For Matthew, the transition to the Surface Pro 12 was about more than just new hardware; it was about ensuring students could get through a full school day without hunting for power

outlets. While the ARM64 chips delivered on battery life, they created a significant “breakpoint” in the existing print stack. Matthew found that while every other classroom tool migrated perfectly, printing—a non-negotiable utility—stalled.

“Everything works but printing,” Matthew noted during the pilot. In a high-pressure school environment, you cannot simply opt-out of printing; it is a core requirement for both staff and students. The incompatibility threatened to derail the entire hardware rollout, potentially forcing the school to revert to older, less efficient x86 devices just to maintain basic utility.

Solution

PaperCut Print Deploy enabled native ARM64 printing support

Matthew reached out to PaperCut to see if they were tackling the ARM64 challenge. Instead of a standard support ticket, the conversation evolved into a collaborative pre-release partnership. St Josephʼs became a testing ground for PaperCutʼs native ARM64 support, allowing the school to stay on the cutting edge while helping PaperCut refine the technology for the wider education sector.

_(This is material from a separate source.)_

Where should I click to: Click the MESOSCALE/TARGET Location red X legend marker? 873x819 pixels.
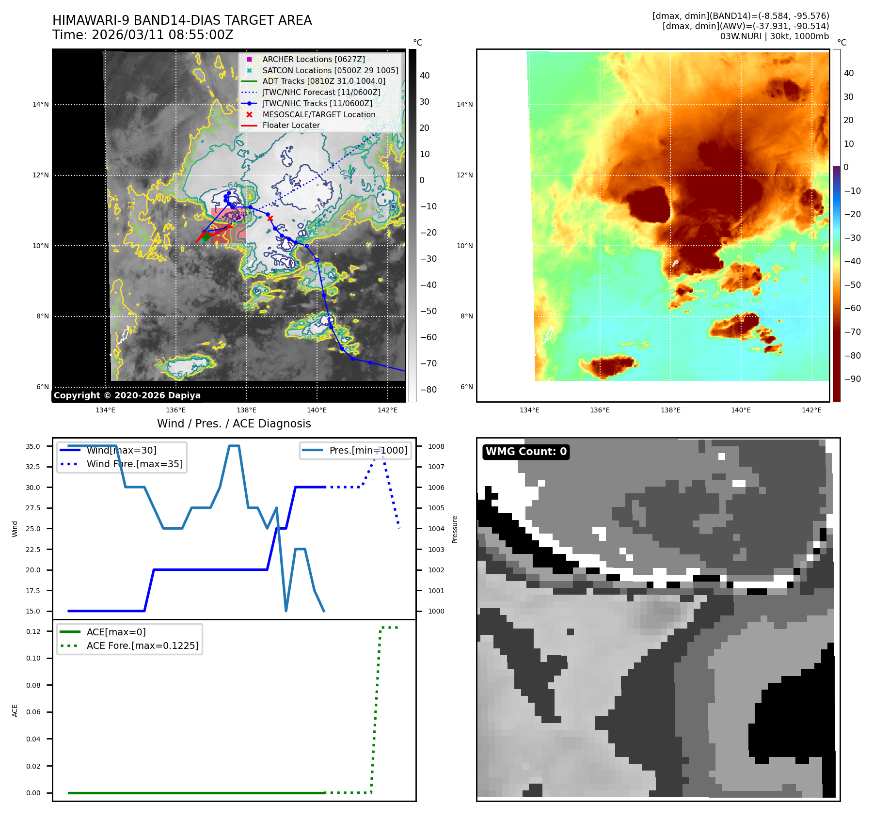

Working closely with PaperCutʼs engineering team, Matthew helped test and stabilise native ARM64 printing. This was not about finding a clunky emulation workaround; it was about ensuring that the PaperCut stack ran natively and efficiently on the new architecture.

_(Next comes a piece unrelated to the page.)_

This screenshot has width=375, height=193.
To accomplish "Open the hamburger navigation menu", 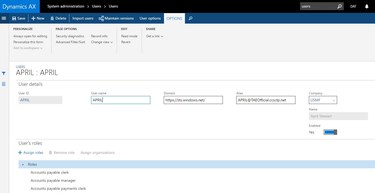I will pyautogui.click(x=4, y=18).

The solution was rolled out across the Year 7 and 10 pilot group using PaperCutʼs Print Deploy, allowing the IT team to push the correct drivers to the new ARM64 devices remotely. This ensured a ‘zero-touch’ experience that fit perfectly within the schoolʼs existing Intune-managed workflow, meaning Matthew didn’t have to manually configure a single student device.

Outcome

Students enjoy seamless printing and superior battery life

A few months into the rollout, the technology has effectively “disappeared” into the background. Students are now benefiting from the full potential of ARM64, enjoying devices that stay charged through every period, while printing remains “business as usual.” For Matthew, the lack of noise from the helpdesk is the ultimate metric of success.

By partnering with PaperCut, St Josephʼs did not just solve a driver issue; they successfully future-proofed their student device program. The school is now positioned as a leader in the

transition to ARM64, proving that with the right partner, even the most significant technical “breakpoints” can be turned into a competitive advantage.

“We don’t want technology to be a hindrance,” says Matthew. “We want it to be a tool that students are comfortable using. PaperCut helped us remove that final roadblock.”